═════ SOURCE INFORMATION ═════

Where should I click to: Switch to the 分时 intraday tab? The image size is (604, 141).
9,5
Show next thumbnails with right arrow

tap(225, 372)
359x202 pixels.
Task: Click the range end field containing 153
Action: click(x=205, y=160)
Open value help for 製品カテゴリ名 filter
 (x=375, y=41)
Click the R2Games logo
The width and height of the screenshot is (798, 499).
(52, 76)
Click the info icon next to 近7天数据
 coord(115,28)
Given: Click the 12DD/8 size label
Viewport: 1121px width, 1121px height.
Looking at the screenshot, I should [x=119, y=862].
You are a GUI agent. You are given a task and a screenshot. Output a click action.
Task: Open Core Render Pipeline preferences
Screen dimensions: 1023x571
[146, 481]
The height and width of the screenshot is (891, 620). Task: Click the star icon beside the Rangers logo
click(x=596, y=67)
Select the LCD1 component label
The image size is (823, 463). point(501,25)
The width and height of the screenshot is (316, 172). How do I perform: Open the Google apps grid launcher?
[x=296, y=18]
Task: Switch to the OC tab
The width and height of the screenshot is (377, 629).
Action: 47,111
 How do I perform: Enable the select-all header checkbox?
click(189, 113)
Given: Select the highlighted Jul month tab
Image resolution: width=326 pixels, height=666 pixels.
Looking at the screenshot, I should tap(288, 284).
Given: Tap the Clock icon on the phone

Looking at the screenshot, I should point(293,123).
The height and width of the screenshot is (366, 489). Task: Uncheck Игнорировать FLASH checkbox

═════

### AIM OF THE EXERCISE
Reproduce every entry above without a single alteration.

### SOLUTION
Where should I click to: Switch to the 分时 intraday tab? The image size is (604, 141).
9,5
Show next thumbnails with right arrow

tap(225, 372)
359x202 pixels.
Task: Click the range end field containing 153
Action: click(x=205, y=160)
Open value help for 製品カテゴリ名 filter
 (x=375, y=41)
Click the R2Games logo
The width and height of the screenshot is (798, 499).
(52, 76)
Click the info icon next to 近7天数据
 coord(115,28)
Given: Click the 12DD/8 size label
Viewport: 1121px width, 1121px height.
Looking at the screenshot, I should [x=119, y=862].
You are a GUI agent. You are given a task and a screenshot. Output a click action.
Task: Open Core Render Pipeline preferences
Screen dimensions: 1023x571
[146, 481]
The height and width of the screenshot is (891, 620). Task: Click the star icon beside the Rangers logo
click(x=596, y=67)
Select the LCD1 component label
The image size is (823, 463). point(501,25)
The width and height of the screenshot is (316, 172). How do I perform: Open the Google apps grid launcher?
[x=296, y=18]
Task: Switch to the OC tab
The width and height of the screenshot is (377, 629).
Action: 47,111
 How do I perform: Enable the select-all header checkbox?
click(189, 113)
Given: Select the highlighted Jul month tab
Image resolution: width=326 pixels, height=666 pixels.
Looking at the screenshot, I should tap(288, 284).
Given: Tap the Clock icon on the phone

Looking at the screenshot, I should point(293,123).
The height and width of the screenshot is (366, 489). Task: Uncheck Игнорировать FLASH checkbox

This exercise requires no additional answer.